Religion and spirituality

The aim of this section is not to advocate for any particular religious point of view or belief system. Religious belief and affiliation, or lack thereof, are obviously individual choices, and I am not arguing for or against religion and spirituality. However, a handful of scientific studies have looked for possible relationships between depression and religious involvement. Since the goal of this book is to provide evidence-based information to support your recovery, I will briefly discuss the possible role of religion.

Some of the research that has been done suggests that religious involvement may be inversely associated with depression. In other words, more religious involvement may be related to less depression. However, religious involvement can be difficult to study for a number of reasons. As one example, it could be the social support from belonging to a religious group that has an impact on depression rather than the actual religious practice. That said, a recent study found that frequency of prayer or meditation, not church attendance, predicted lower hopelessness and depression severity scores in older adults treated for depression. This investigation argues against the social support idea, but it is only one study. The conclusion is that we do not have enough research to understand the relationship between religious involvement and depression. Still, the few studies that have been done suggest that a religious or spiritual practice could be a recovery tool for those who are so inclined.

Social support
Social support refers to your network of relationships with other people. A number of psychosocial stressors have been shown to be related to depression. One of the most important factors may be level of social support. Inadequate social support is associated with depression, and higher levels of social support have been associated with better outcomes. Deficits in social support have also been associated with relapse and delayed recovery in bipolar depression. These studies suggest that one of the most important steps you can take to foster your recovery is to make sure that you have adequate social support in your life.

So, where do you start? My recommendation is to first evaluate your current level of support. One way to go about this is to take a look at both the quantity and quality of your current relationships. Quantity, of course, refers to the number of relationships; however, perhaps more important is the quality. Quality is more difficult to define because there are many facets to each of our relationships. For our purposes, let’s define quality as the amount of support that you feel you get from each relationship. Of course, this probably varies over time, but just try to think of an average level of support over the last few months. I think it can be helpful to use a numerical scale when doing ratings. I invite you to use that approach in this process. In the following exercise, please rate each of your important relationships on a scale from -5 to +5. A score of +5 means that you feel you are getting the maximum social support possible from a relationship. In contrast, a -5 means that the relationship feels like it is draining your emotional resources rather than adding to them. One important point: This scale is not intended to say anything at all about how much you care for others or how much they care about you. It is simply a rating of the level of support. For example, you may have a best friend whom you love very much; however, he may be going through a difficult time and you are providing support for him. Right now, your providing support may feel like an emotional drain, even though he is one of your dearest friends. Sometimes I find the analogy of a battery useful. Is the relationship charging or discharging your battery? One final point: Please do not limit your list of relationships to individuals. You may belong to groups or organizations that are either supporting or draining - for example, clubs, groups, or classes that you attend. Now please complete the following exercise.

= Information provided =

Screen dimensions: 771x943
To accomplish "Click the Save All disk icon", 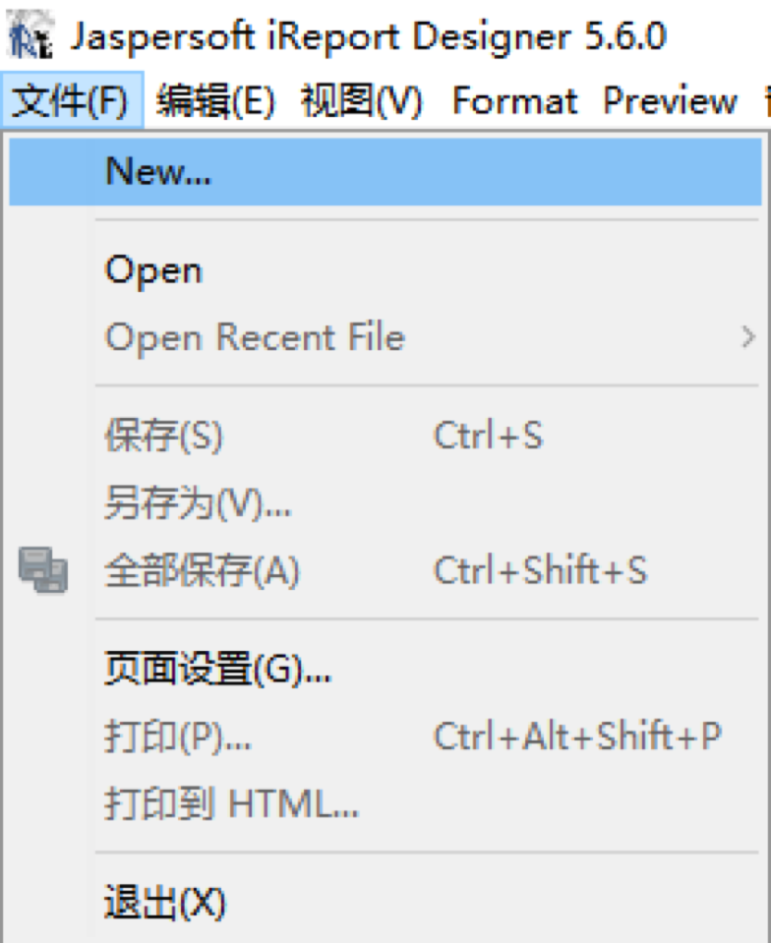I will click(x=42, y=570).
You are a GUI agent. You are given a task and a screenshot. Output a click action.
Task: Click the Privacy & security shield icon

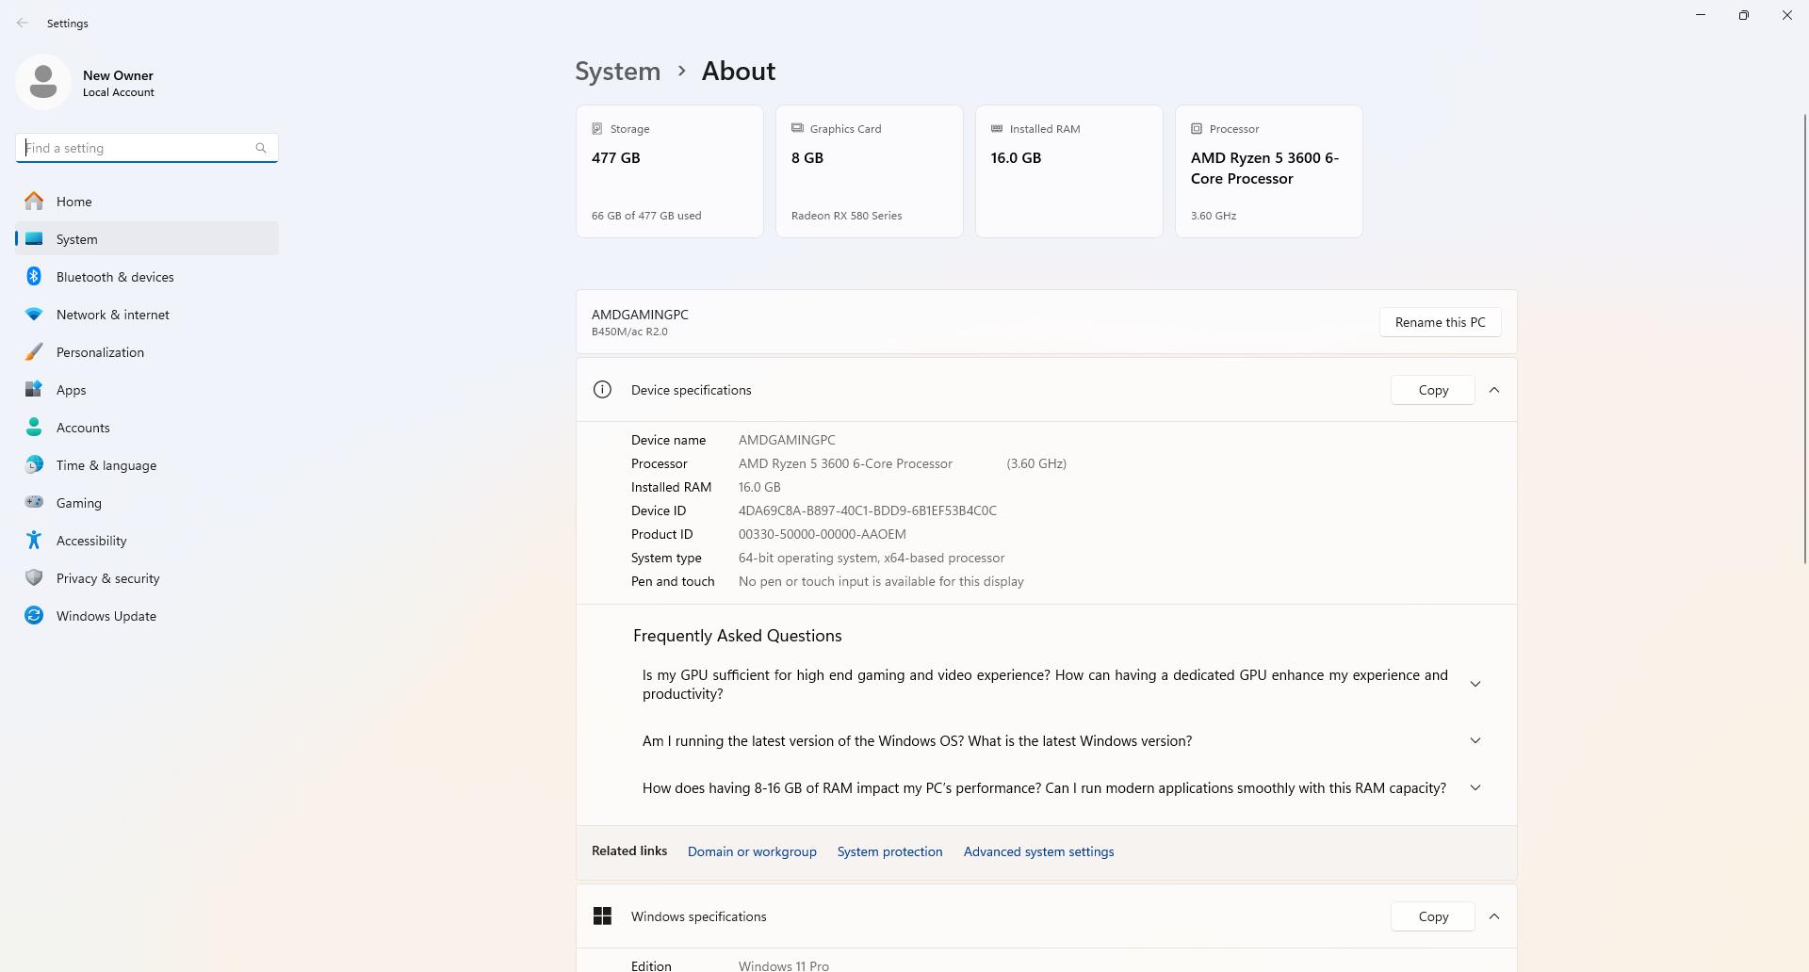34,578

= To do =
(a) Answer these questions from the passage on religion and social support, marking each answer (i), (ii) or (iii) like its question:
(i) In the recent study of older adults treated for depression, what predicted lower hopelessness and depression severity scores?
(ii) In bipolar depression, what have deficits in social support been associated with?
(iii) On what scale does the exercise ask you to rate each important relationship?
(b) In the passage on religion and social support, rewrite the part that opens with the words "The aim of this" and closes with "role of religion.", replacing "evidence-based" with "research-based".

= Responses =
(a)
(i) Frequency of prayer or meditation, not church attendance.
(ii) Relapse and delayed recovery.
(iii) A scale from -5 to +5.

(b)
The aim of this section is not to advocate for any particular religious point of view or belief system. Religious belief and affiliation, or lack thereof, are obviously individual choices, and I am not arguing for or against religion and spirituality. However, a handful of scientific studies have looked for possible relationships between depression and religious involvement. Since the goal of this book is to provide research-based information to support your recovery, I will briefly discuss the possible role of religion.